(INPUT MATERIAL Opens)

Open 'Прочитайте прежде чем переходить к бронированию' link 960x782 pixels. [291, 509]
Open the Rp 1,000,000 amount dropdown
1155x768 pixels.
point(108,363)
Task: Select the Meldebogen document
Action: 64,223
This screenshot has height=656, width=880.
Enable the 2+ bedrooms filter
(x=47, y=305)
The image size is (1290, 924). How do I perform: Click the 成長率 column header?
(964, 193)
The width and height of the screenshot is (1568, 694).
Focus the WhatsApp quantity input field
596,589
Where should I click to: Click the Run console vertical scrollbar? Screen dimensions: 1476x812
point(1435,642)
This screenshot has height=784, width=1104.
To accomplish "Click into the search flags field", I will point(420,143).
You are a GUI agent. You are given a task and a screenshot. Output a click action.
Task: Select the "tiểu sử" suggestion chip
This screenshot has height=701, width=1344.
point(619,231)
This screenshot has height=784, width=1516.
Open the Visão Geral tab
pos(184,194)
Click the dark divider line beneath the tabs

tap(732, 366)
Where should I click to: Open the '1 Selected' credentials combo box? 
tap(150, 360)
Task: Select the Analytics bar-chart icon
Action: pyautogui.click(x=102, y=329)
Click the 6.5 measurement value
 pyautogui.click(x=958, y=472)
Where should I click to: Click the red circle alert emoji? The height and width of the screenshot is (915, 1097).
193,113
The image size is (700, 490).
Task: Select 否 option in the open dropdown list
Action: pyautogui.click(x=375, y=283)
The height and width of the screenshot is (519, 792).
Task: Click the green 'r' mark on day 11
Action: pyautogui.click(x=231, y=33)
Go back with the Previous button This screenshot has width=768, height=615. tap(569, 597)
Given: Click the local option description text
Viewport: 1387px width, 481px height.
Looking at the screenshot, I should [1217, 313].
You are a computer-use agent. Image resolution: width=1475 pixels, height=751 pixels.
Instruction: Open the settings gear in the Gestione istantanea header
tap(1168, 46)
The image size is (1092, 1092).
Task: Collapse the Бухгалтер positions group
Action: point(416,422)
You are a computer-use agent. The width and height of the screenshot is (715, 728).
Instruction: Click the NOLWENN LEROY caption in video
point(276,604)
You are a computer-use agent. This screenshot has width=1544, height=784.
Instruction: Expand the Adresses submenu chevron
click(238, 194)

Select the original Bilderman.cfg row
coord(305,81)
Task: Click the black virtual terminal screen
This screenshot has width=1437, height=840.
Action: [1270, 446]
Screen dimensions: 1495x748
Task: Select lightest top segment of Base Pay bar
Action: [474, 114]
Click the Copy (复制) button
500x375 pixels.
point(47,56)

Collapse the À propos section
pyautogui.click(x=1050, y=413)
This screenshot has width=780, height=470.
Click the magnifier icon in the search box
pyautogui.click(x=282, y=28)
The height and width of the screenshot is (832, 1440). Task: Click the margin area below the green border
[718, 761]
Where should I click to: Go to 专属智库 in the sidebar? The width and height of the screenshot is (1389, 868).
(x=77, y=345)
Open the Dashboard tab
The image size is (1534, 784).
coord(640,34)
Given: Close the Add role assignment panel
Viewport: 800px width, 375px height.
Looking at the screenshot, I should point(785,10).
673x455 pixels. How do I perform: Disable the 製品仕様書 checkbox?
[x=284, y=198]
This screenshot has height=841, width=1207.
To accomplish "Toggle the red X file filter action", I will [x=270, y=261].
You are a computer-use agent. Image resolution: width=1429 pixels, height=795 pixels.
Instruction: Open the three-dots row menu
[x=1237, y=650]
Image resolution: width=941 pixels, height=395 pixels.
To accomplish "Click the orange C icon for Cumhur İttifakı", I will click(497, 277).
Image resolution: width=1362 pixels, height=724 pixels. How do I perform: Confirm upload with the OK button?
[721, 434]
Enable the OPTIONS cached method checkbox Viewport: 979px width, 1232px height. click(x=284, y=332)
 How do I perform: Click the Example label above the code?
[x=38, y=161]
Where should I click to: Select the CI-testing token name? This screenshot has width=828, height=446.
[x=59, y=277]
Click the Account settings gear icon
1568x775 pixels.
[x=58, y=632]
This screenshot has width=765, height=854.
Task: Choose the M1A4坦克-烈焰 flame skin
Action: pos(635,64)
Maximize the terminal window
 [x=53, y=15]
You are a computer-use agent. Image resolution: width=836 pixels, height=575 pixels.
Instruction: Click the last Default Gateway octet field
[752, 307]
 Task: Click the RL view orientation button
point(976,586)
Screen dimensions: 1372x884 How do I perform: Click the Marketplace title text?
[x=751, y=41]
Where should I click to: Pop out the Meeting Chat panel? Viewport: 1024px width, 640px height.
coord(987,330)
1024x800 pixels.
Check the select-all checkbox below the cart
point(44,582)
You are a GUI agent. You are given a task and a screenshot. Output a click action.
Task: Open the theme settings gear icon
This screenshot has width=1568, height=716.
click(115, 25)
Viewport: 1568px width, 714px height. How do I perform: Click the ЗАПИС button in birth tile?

(INPUT MATERIAL Closes)

#### WORK TO COMPLETE
In the entries above, find the line with "This screenshot has height=841, width=1207." and the line with "Click the Account settings gear icon", then restate word for word both of them and every line between, with nothing more.

#### OUTPUT FOR THIS TASK
This screenshot has height=841, width=1207.
To accomplish "Toggle the red X file filter action", I will [x=270, y=261].
You are a computer-use agent. Image resolution: width=1429 pixels, height=795 pixels.
Instruction: Open the three-dots row menu
[x=1237, y=650]
Image resolution: width=941 pixels, height=395 pixels.
To accomplish "Click the orange C icon for Cumhur İttifakı", I will click(497, 277).
Image resolution: width=1362 pixels, height=724 pixels. How do I perform: Confirm upload with the OK button?
[721, 434]
Enable the OPTIONS cached method checkbox Viewport: 979px width, 1232px height. click(x=284, y=332)
 How do I perform: Click the Example label above the code?
[x=38, y=161]
Where should I click to: Select the CI-testing token name? This screenshot has width=828, height=446.
[x=59, y=277]
Click the Account settings gear icon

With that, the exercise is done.